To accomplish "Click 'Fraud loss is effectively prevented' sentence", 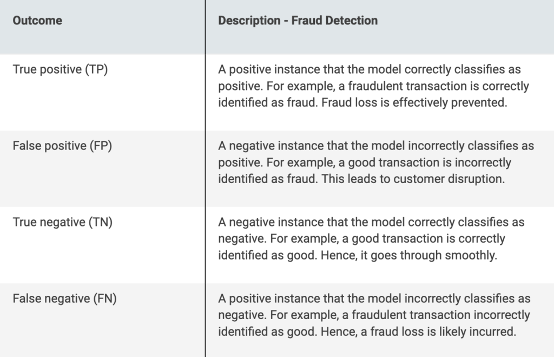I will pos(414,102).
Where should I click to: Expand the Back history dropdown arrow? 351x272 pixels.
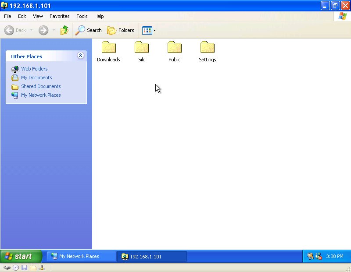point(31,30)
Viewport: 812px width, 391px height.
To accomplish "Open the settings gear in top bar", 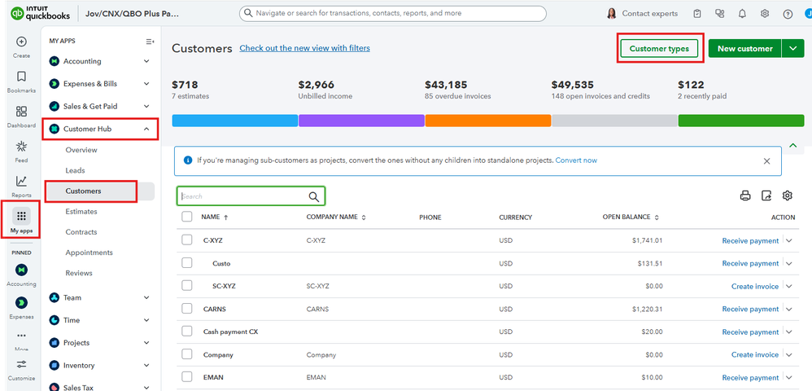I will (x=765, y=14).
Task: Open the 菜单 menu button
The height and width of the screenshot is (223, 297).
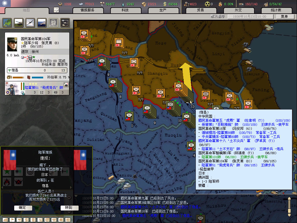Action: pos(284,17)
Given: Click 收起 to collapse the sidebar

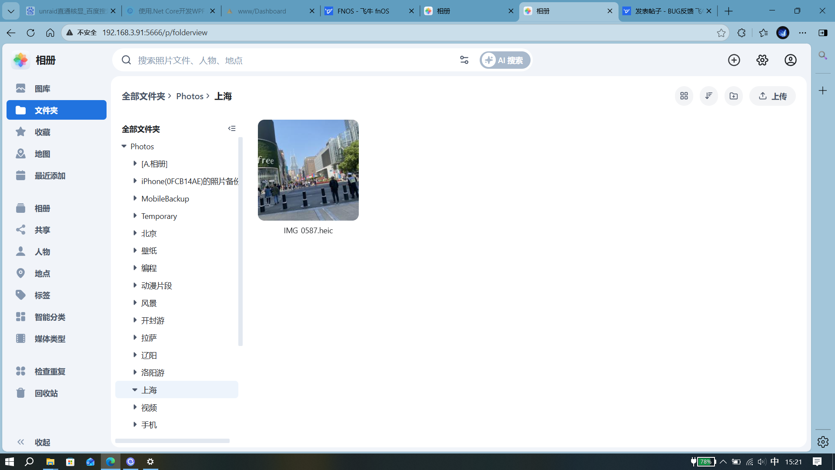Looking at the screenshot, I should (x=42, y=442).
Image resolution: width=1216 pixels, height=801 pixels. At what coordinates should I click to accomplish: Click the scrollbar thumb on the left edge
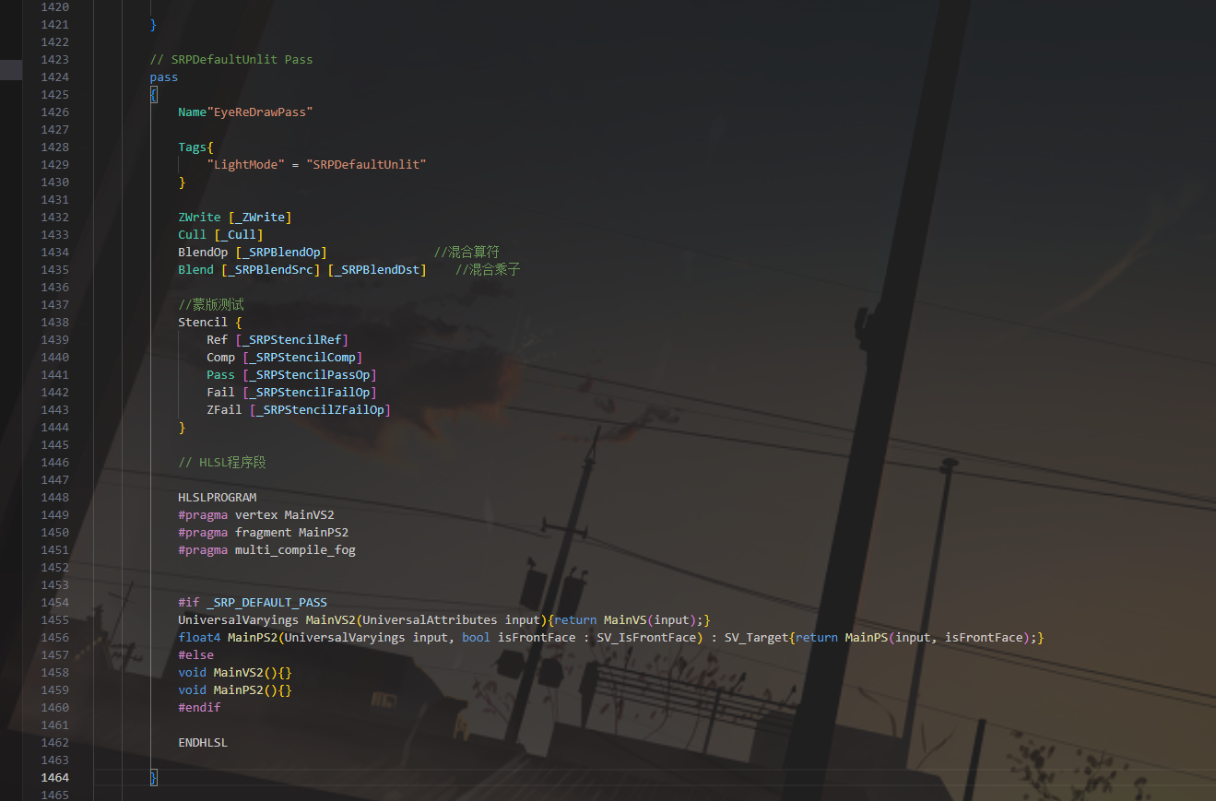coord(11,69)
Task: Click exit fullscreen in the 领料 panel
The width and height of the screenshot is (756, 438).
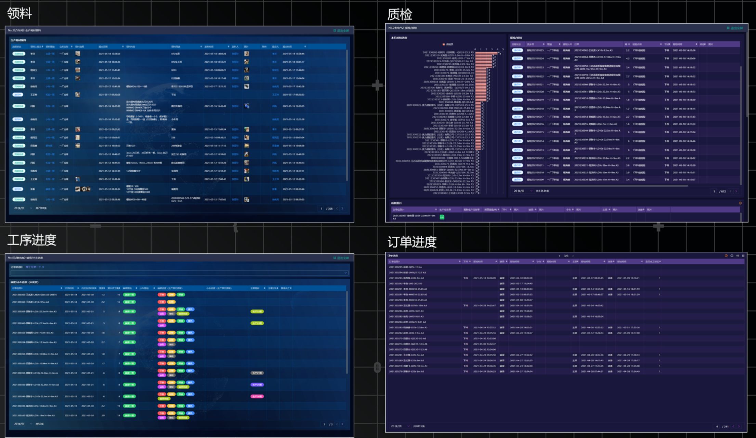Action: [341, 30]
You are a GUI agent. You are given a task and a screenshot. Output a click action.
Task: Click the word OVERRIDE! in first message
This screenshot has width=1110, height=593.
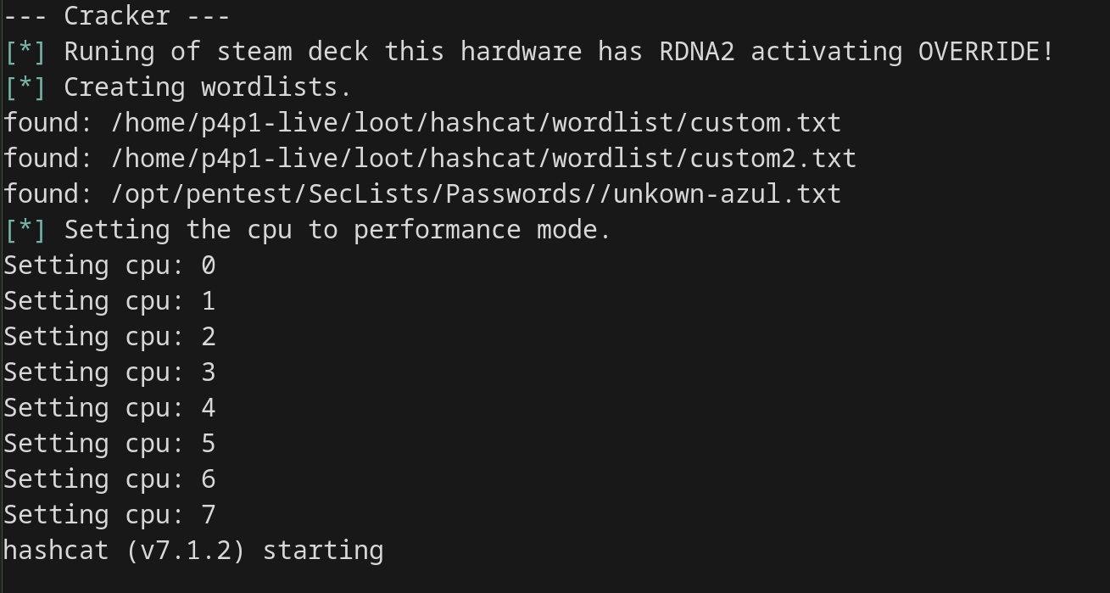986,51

• _Written problem_
Write out as a numbered list the lines of the items from the line containing "Task: Click exit fullscreen in the 领料 panel" through the last line of the items, both ends included and blank lines skipped. Omit the pictures from your list.

• _Exercise response_
1. Task: Click exit fullscreen in the 领料 panel
2. The width and height of the screenshot is (756, 438).
3. Action: [341, 30]
4. You are a GUI agent. You are given a task and a screenshot. Output a click action.
5. Task: Click the word OVERRIDE! in first message
6. This screenshot has width=1110, height=593.
7. 986,51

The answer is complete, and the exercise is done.